Task statement:
Transcribe this passage of home-selling tips, starting with "Related: 11 Big" and going on through "to potential buyers.".

Passage to read:

· · ·

Related: 11 Big Ideas for a Small Dining Room
Boost Your Curb Appeal
Make no mistake: Curb appeal counts. Spend a weekend getting your exterior in order to ensure that your home feels welcoming to buyers the second they arrive. Power-wash the driveway and sidewalks, clean light fixtures, trim the greenery, and don't forget to throw down a welcome mat. Be sure to include the backyard in your curb-appeal checklist, so plan on sprucing up the patio, staining the deck, trashing old furniture, and getting your grill station in order before you open your home up to potential buyers.
Clear the Closets
Storage space is a key factor buyers consider when deciding whether or not to take the plunge. Spacious and organized closets will help sell your home faster—and possibly at a higher price point. Remove excess clothing, organize shoes, and leave only a few attractive pieces hanging for show. A fresh coat of light, reflective paint will help visually expand the space and highlight your home’s storage potential.

· · ·

Recorded data:
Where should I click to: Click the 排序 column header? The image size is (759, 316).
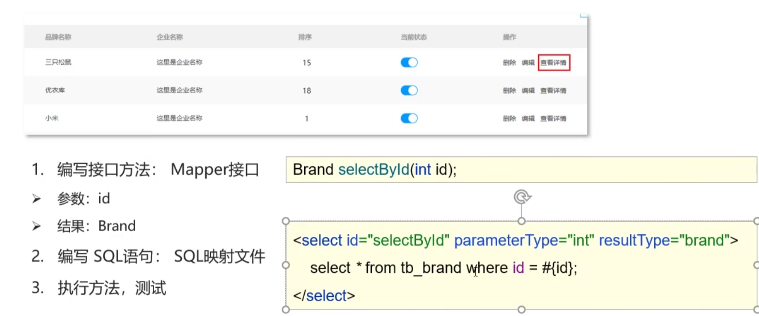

· · ·

Complete response:
Related: 11 Big Ideas for a Small Dining Room
Boost Your Curb Appeal
Make no mistake: Curb appeal counts. Spend a weekend getting your exterior in order to ensure that your home feels welcoming to buyers the second they arrive. Power-wash the driveway and sidewalks, clean light fixtures, trim the greenery, and don't forget to throw down a welcome mat. Be sure to include the backyard in your curb-appeal checklist, so plan on sprucing up the patio, staining the deck, trashing old furniture, and getting your grill station in order before you open your home up to potential buyers.